PALM BEACH (CN) — The White House said Tuesday that President Donald Trump will visit hurricane-stricken Florida on Thursday, but said the details of the trip are still to be determined.
About 10 million people — half of Florida's population — remained without electricity Tuesday, two days after Hurricane Irma roared across the length of the state. Seven deaths in the state have been blamed on Irma.
Trump visited Texas and Louisiana after Hurricane Harvey struck both states in late August.
On Tuesday afternoon, the president signed a measure increasing the Department of Health and Human Services annual cap on aid for people displaced by natural disasters. The measure increases the cap from $1 million to $25 million for fiscal years 2017 and 2018.
Meanwhile, the remnants of Hurricane Irma forced the cancellation of nearly 200 flights at the world's busiest passenger airport on Tuesday and is blamed for three deaths in South Carolina and two in Georgia.
Tuesday's cancellations brought to 1,300 the number of trips interrupted at Hartsfield-Jackson Atlanta International Airport.
The airport remained operational as heavy rain and strong winds periodically swept through the region, with flights taking off and landing.
But some passengers were forced to spend the night at the airport, according to spokesman Andrew Gobeil.
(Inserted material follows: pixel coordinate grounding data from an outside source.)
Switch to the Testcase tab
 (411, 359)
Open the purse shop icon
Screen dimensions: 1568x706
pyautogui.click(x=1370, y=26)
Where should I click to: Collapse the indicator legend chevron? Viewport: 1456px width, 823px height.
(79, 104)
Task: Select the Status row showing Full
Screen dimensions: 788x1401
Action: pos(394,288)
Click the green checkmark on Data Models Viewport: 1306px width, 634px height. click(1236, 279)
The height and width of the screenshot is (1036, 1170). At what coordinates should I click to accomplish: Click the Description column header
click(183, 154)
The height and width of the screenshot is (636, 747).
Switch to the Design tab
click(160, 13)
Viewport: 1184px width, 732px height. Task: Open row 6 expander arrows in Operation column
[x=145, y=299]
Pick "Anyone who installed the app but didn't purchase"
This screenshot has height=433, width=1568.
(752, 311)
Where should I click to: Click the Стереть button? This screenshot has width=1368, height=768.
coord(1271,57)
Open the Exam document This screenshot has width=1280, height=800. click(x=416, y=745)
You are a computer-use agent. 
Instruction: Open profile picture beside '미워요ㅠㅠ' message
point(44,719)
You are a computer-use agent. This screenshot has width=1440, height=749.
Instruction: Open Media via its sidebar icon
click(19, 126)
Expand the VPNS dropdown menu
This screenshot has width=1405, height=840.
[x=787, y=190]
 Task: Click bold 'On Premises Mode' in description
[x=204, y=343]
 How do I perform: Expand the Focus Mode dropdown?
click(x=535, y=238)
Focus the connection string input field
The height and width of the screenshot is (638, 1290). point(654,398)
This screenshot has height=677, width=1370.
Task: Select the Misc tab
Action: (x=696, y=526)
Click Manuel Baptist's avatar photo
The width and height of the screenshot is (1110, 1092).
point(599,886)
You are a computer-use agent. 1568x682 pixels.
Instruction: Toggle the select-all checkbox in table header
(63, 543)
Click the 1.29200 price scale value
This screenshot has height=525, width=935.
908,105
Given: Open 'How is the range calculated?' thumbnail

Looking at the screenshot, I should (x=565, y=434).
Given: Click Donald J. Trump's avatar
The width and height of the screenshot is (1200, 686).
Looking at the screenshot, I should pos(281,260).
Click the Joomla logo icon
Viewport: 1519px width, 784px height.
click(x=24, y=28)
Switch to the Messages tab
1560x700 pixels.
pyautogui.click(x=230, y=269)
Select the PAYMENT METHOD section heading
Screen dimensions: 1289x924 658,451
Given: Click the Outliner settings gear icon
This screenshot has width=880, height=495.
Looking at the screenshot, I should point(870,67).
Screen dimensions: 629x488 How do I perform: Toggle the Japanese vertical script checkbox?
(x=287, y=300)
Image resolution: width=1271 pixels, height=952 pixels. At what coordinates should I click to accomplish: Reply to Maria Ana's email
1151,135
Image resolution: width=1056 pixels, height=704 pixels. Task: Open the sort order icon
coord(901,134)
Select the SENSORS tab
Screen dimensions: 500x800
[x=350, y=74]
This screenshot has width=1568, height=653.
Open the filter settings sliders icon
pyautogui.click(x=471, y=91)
The weakening, but still fierce storm slammed into Georgia and South Carolina Monday after causing catastrophic damage in Florida. A number of tornados were reported as a storm surge 6 feet above normal and coinciding with high tide, inundated Charleston, South Carolina and several barrier islands on the Georgia and South Carolina coasts.
On Wednesday, as coastal residents returned home from evacuations and joined their neighbors in assessing the damage, the tropical storm continued to wreak havoc in northwestern South Carolina and northern Georgia.
So far, three people are known to have been killed by Irma in South Carolina. The first recorded death was Charles Saxon, 57, who was struck by a tree limb while clearing debris outside his Calhoun Falls home in Abbeville County.
A short time later, 21-year-old Zhen Tain died in a crash on a wet and windy Interstate-77 just east of Columbia, and Sumter County Coroner Robert Baker Jr. said 54-year-old William McBride was pronounced dead Tuesday of carbon monoxide poisoning after he had run a generator inside his mobile home for several hours, with only a single window cracked for ventilation.
In Georgia, a man in his 50s was killed in suburban Atlanta when a tree fell on hsi house while he was sleeping. A Forsyth County woman was killed when a tree fell on her vehicle while it was parked in a private driveway.
Also on Tuesday, Southern Florida continued to stagger from rescue toward recuperation. Florida Power and Light said it has organized the largest restoration brigade ever assembled in the United States: more than 19,000 line workers, arborists and other technicians, though power may not be restored for weeks to all of the more than 6 million Floridians still in the dark.